(Data entries)
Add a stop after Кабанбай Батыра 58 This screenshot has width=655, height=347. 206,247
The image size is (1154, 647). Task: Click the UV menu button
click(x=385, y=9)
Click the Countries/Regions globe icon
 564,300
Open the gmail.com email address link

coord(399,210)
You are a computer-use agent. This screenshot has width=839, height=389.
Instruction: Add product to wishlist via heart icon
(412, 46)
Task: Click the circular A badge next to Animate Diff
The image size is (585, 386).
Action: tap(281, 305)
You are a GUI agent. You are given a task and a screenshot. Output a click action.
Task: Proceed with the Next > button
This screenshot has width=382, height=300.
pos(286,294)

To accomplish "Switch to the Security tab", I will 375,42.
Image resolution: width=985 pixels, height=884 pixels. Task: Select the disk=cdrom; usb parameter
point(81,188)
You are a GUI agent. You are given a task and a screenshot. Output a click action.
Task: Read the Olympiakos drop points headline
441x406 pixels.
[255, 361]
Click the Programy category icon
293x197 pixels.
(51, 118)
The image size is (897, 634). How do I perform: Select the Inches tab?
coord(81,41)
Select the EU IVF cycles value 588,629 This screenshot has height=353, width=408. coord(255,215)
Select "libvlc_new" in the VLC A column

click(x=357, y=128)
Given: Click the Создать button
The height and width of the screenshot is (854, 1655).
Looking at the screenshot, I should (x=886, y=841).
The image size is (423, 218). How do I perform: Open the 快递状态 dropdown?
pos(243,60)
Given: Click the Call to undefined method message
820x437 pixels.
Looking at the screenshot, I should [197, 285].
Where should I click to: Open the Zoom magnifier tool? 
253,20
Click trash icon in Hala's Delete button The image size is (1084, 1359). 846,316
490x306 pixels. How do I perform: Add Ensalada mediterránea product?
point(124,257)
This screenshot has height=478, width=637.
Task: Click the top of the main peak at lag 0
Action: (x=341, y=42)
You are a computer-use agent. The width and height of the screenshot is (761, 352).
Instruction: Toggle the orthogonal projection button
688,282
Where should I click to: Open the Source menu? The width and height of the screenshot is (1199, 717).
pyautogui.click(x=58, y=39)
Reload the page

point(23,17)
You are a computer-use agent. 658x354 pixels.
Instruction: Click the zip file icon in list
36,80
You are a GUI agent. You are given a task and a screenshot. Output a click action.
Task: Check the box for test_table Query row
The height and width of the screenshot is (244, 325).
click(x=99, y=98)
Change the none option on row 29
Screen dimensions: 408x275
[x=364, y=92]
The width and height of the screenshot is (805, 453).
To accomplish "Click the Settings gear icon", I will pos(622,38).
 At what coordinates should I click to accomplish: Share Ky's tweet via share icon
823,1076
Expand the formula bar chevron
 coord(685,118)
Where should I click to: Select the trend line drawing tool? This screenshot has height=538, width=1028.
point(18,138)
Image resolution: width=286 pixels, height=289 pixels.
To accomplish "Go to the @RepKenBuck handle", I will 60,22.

> _Task requirements_
Reply with an exact copy of the lines running from the one containing "Where should I click to: Select" through the end of the entries above, both ends included.

> _Answer_
Where should I click to: Select the trend line drawing tool? This screenshot has height=538, width=1028.
point(18,138)
Image resolution: width=286 pixels, height=289 pixels.
To accomplish "Go to the @RepKenBuck handle", I will 60,22.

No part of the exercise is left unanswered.